| WHAT YOU NEED TO DO |
Among the lines of the material below, how many carry the word "will"? Only the number is wanted.
***** RAW DATA *****
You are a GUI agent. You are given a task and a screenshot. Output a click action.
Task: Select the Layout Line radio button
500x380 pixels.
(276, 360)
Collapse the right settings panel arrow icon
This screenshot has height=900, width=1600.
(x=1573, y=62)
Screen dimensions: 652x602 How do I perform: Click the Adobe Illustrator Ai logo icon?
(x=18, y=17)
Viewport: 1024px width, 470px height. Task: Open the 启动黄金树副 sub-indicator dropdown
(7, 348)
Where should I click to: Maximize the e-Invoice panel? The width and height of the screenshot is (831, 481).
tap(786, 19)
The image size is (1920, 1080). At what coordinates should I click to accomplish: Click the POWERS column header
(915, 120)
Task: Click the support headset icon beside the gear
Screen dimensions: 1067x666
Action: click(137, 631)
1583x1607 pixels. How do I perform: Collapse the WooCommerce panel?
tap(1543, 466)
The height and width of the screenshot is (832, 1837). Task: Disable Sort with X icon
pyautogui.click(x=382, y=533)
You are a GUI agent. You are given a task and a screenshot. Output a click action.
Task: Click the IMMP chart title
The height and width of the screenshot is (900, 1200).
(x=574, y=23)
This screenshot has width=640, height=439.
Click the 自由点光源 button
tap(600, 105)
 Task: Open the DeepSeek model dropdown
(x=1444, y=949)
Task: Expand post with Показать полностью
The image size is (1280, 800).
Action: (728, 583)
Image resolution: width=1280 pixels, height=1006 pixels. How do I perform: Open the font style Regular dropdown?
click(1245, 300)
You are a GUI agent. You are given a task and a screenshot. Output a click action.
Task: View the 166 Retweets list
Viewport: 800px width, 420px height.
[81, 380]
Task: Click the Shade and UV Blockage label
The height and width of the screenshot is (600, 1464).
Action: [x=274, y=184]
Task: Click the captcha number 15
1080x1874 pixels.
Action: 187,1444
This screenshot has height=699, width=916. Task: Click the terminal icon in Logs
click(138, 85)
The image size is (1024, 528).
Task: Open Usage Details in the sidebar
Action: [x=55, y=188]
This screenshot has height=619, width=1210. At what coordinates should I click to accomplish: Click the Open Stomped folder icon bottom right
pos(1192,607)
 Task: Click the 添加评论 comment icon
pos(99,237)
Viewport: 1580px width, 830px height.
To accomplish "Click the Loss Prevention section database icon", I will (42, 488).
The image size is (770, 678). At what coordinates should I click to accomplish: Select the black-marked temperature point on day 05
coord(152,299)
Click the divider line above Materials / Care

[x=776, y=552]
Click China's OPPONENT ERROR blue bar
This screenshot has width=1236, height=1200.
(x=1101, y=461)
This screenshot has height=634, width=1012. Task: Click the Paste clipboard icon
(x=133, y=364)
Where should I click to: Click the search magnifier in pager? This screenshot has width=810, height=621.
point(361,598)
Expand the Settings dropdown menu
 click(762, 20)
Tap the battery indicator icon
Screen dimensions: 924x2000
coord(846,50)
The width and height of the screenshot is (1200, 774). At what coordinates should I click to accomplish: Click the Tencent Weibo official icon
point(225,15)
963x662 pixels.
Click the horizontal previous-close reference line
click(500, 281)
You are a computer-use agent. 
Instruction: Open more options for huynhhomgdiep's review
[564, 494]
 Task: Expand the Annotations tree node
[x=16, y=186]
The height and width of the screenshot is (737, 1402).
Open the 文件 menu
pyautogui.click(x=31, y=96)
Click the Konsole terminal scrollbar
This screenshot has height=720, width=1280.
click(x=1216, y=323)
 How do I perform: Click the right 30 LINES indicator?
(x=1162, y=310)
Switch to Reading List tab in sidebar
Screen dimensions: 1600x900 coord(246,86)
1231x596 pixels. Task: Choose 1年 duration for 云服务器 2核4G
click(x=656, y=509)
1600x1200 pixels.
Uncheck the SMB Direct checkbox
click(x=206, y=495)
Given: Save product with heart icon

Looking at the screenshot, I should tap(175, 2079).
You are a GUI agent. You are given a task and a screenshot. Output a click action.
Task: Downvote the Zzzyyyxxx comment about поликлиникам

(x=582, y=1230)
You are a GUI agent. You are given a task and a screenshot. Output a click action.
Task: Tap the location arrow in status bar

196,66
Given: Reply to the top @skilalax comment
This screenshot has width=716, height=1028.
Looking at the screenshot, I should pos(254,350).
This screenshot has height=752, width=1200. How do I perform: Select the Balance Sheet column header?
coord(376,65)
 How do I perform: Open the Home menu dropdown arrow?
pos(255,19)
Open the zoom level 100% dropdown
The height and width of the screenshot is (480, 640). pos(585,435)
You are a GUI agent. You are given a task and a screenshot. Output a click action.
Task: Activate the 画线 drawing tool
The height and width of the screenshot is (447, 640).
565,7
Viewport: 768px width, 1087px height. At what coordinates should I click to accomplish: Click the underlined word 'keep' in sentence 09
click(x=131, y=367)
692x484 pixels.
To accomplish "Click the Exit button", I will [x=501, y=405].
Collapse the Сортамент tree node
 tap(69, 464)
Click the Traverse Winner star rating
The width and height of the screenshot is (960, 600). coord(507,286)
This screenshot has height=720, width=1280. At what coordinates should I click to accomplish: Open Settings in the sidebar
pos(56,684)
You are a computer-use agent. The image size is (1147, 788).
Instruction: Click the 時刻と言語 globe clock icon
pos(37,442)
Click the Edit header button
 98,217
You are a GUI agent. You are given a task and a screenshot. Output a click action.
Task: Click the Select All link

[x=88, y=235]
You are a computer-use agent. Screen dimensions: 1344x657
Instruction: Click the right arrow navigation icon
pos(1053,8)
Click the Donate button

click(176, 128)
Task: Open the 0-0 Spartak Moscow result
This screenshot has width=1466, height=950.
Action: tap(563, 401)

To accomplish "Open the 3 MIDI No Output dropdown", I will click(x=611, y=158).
*****
| SOLUTION FOR THIS PROBLEM |
3